2013/12/6 Nicholas Satterly <nfsatte...@gmail.com>:
> Excellent work, Devon. A few comments...
>
> What happens when the RRD TCP receive queue fills up and the socket blocks
> or if the TCP socket is closed by RRDcached for some reason? Does each
> gmetad data thread block/time out/retry the connection?

On connection errors, the threads retry once. There's a 5 second
timeout for waiting for data from rrdcached. If some other behavior is
desirable, it's not hard to make work. And rrdcached isn't made a
requirement with these changes; if it's not configured, things will
just write to disk as they did before.
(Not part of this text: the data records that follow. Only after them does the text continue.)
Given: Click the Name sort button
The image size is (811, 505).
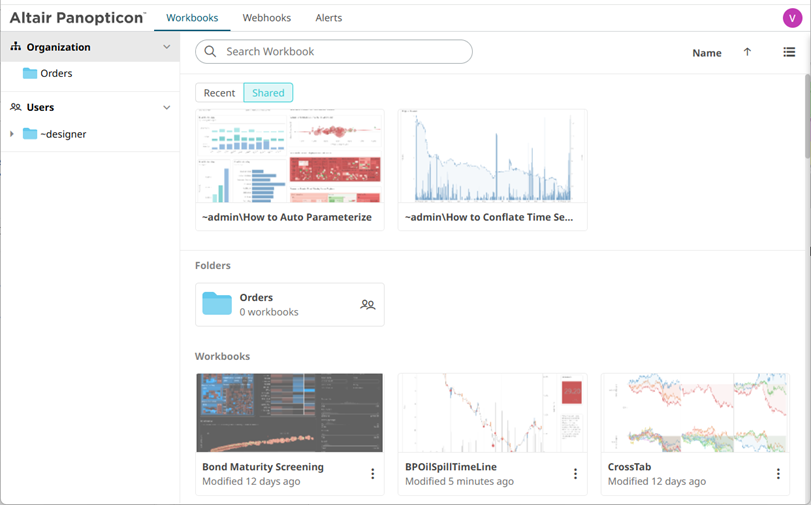Looking at the screenshot, I should click(707, 53).
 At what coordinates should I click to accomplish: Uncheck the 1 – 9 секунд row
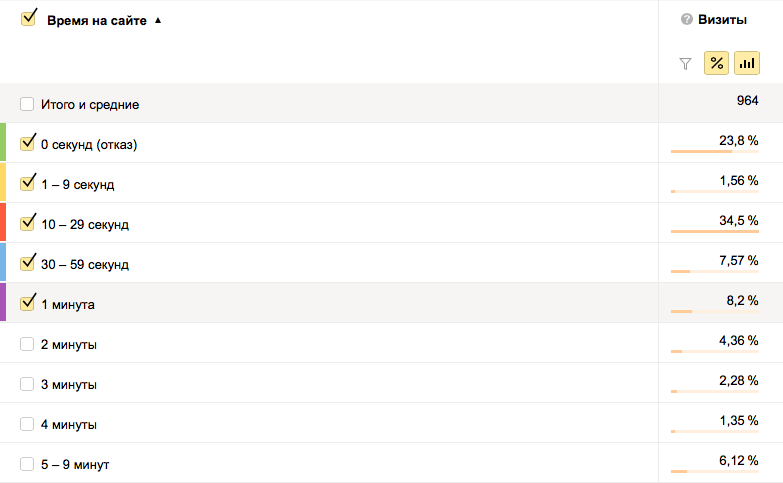[x=27, y=183]
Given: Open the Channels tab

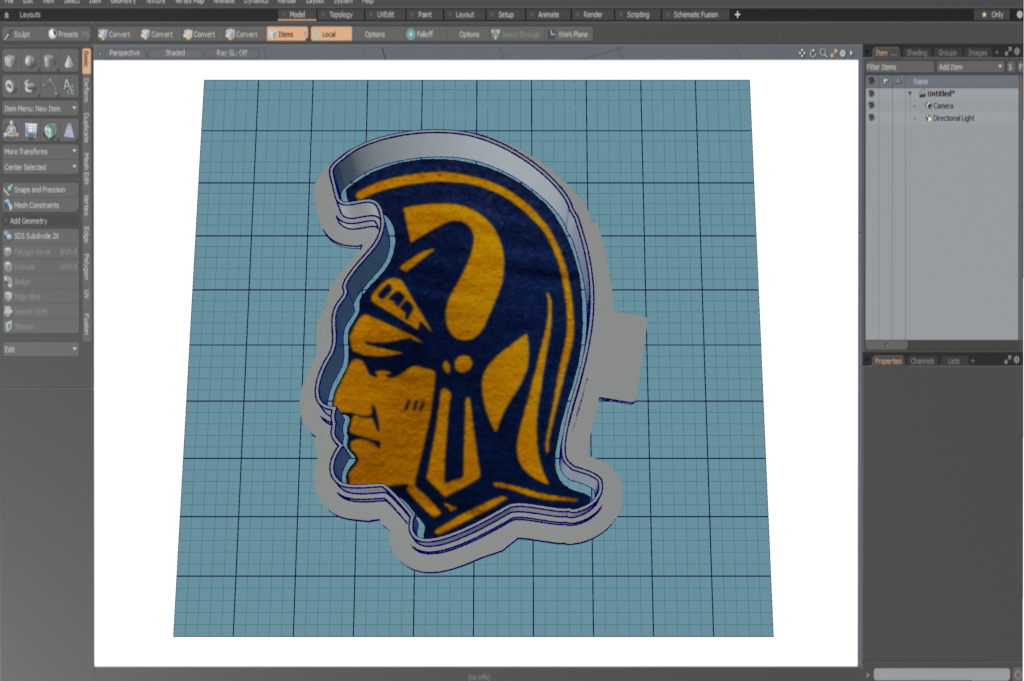Looking at the screenshot, I should point(922,360).
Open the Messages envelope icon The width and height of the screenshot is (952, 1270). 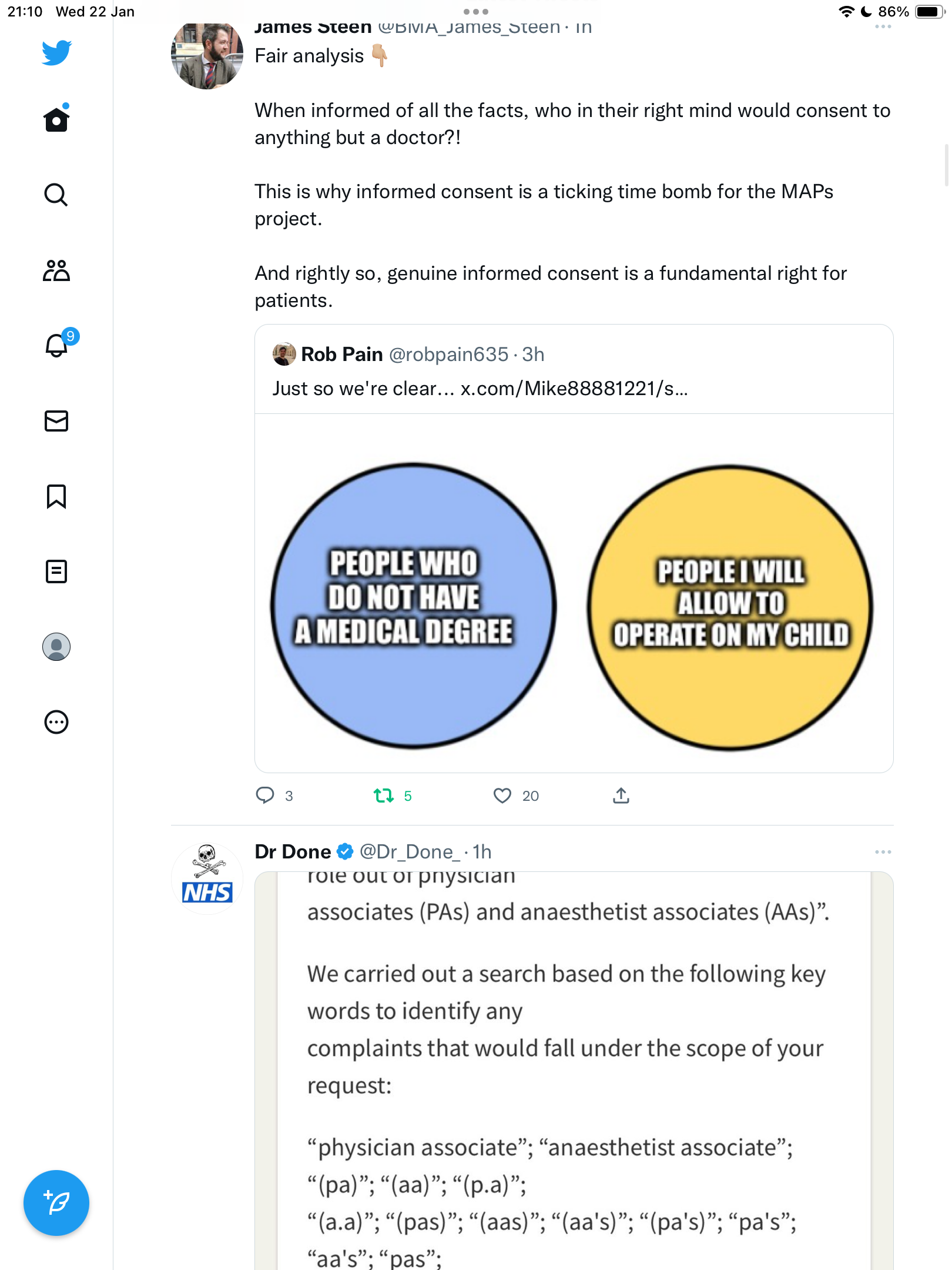56,421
If it can't create the socket /
connect / set non-blocking, right now, it errors out.

I can imagine that last point is undesirable, but I wasn't really sure
what else to do. If different behavior is wanted, it's easy to change.

This is currently working fine for our load, which ends up generating
/ updating several hundred thousand RRDs.

> And with regard to longer-term projects, I don't think "refactoring gmetad
> and gmond into a single process that shares memory" will work because gmond
> runs on lots of remote servers (unless I'm missing something here).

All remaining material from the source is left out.